Le gouvernement italien a déclaré que l’exportation de etrog (cédrat) cultivés en Italie vers la Turquie ne sera pas affectée par les sanctions imposées par l’Union européenne à l’encontre de Moscou, selon le grand rabbin de Russie.

L’autorisation d’exclure l’exportation de cédrats, que les communautés juives utilisent durant un rituel religieux de la fête de Souccot, des sanctions instaurées l’an dernier et de l’extension de ces sanctions en juin, a été accordée, a déclaré le rabbin Berel Lazar au JTA, d’après des communiqués du gouvernement local en Italie.

Lazar, qui s’est entretenu avec le JTA depuis la région de Calabre, en Italie, a déclaré vendredi : « Le gouvernement local a indiqué, qu’étant donné qu’il s’agit d’un produit religieux, ils s’assureront qu’aucune sanction ne soit appliquée aux etrogim ». Il a ajouté que les cédrats sont importés par la Russie en tant qu’article religieux, et sont donc exemptés.

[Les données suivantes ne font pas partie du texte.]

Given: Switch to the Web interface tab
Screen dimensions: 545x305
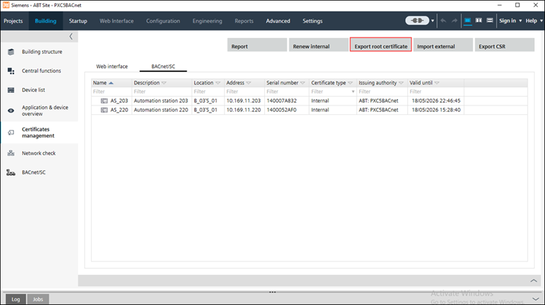Looking at the screenshot, I should (x=112, y=66).
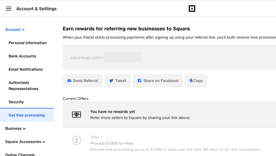
Task: Select Get free processing menu item
Action: coord(27,115)
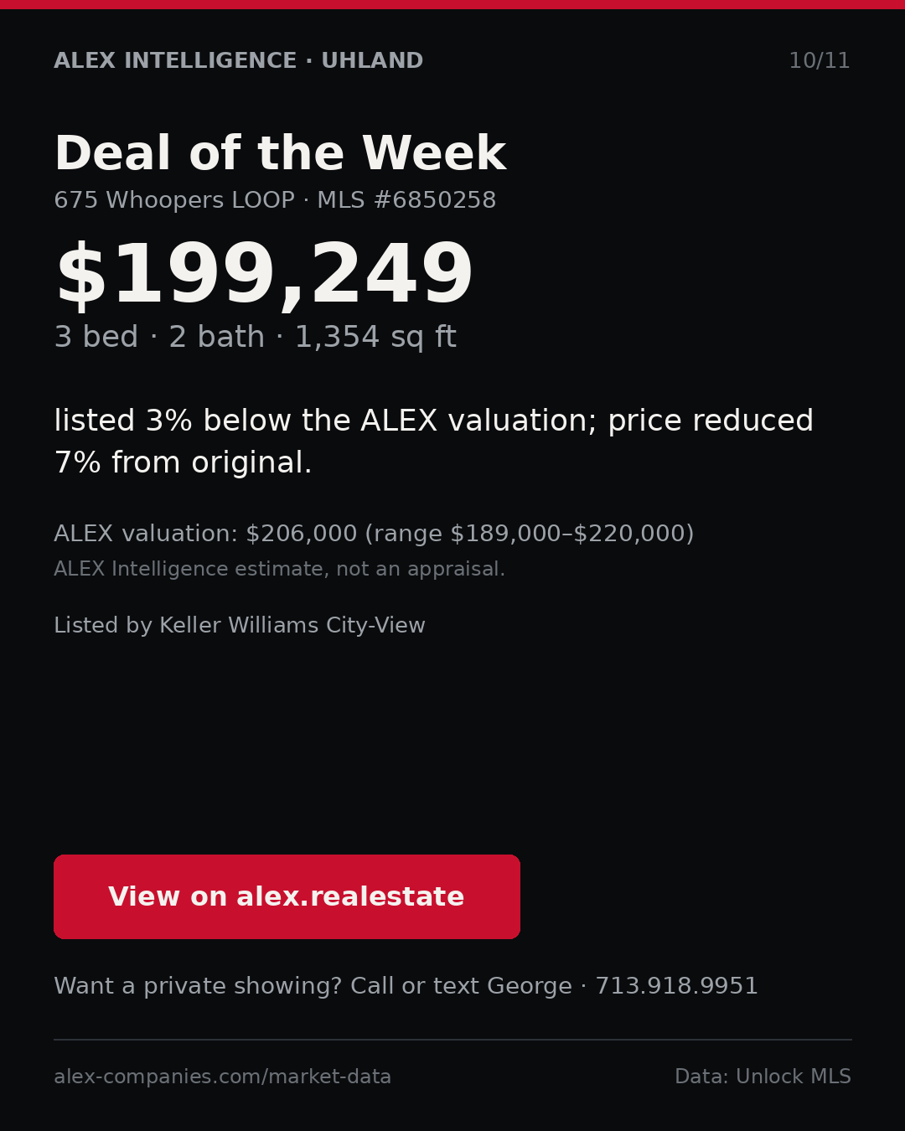
Task: Select the Deal of the Week headline
Action: 280,154
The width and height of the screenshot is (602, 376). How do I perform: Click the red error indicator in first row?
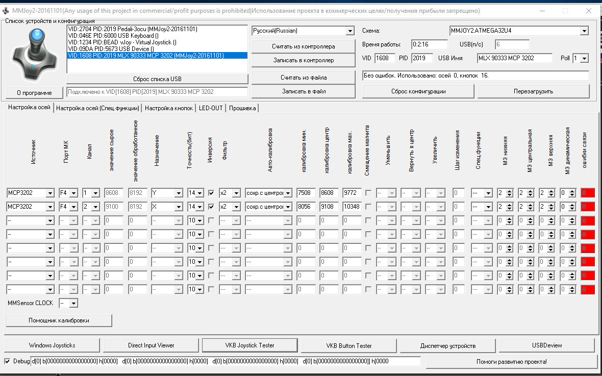click(588, 193)
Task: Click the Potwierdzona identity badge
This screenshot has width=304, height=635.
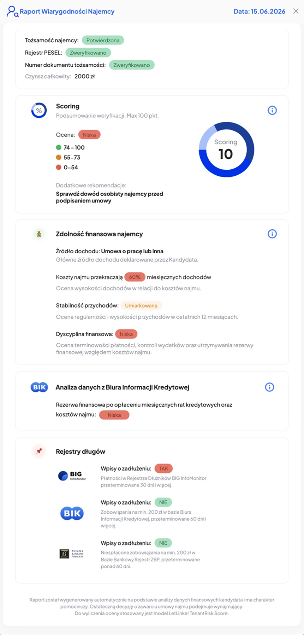Action: point(103,40)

Lazar est né à Milan, fils du rabbin Habad, Moshe Lazar, qui, depuis 50 ans, supervise l’exportation d’etrogim de Calabre, et s’assure que les fruits, qui s’abîment rapidement (et deviennent inaptes), correspondent aux plus hauts standards. Berel Lazar s’est rendu dans la région de Calabre pour aider son père, âgé de 83 ans, avec la récolte.

Le président russe Vladimir Poutine, à gauche, et le grand rabbin de Russie Berel Lazar, en mars 2005. (Crédit : Kremlin/JTA)

Le président russe Vladimir Poutine, à gauche, et le grand rabbin de Russie Berel Lazar, en mars 2005. (Crédit : Kremlin/JTA)

Les adhérents au mouvement Habad-Loubavitch, ont une préférence pour les etrogim de Calabre, où des centaines de milliers de fruits sont cueillis chaque année dans des vergers appartenant à une centaine de fermiers, pour être exportés. Les cédrats sont également cultivés en Israël et au Maroc.

Les communautés Habad sont les moteurs de la vie juive dans l’ex-URSS et spécifiquement en Russie.

En juin, l’Union européenne a prolongé une liste de sanctions contre la Russie, notamment sur les importations et exportations, pour réagir à l’annexion de la Crimée par la Russie en 2014, une zone internationalement reconnue comme appartenant à l’Ukraine.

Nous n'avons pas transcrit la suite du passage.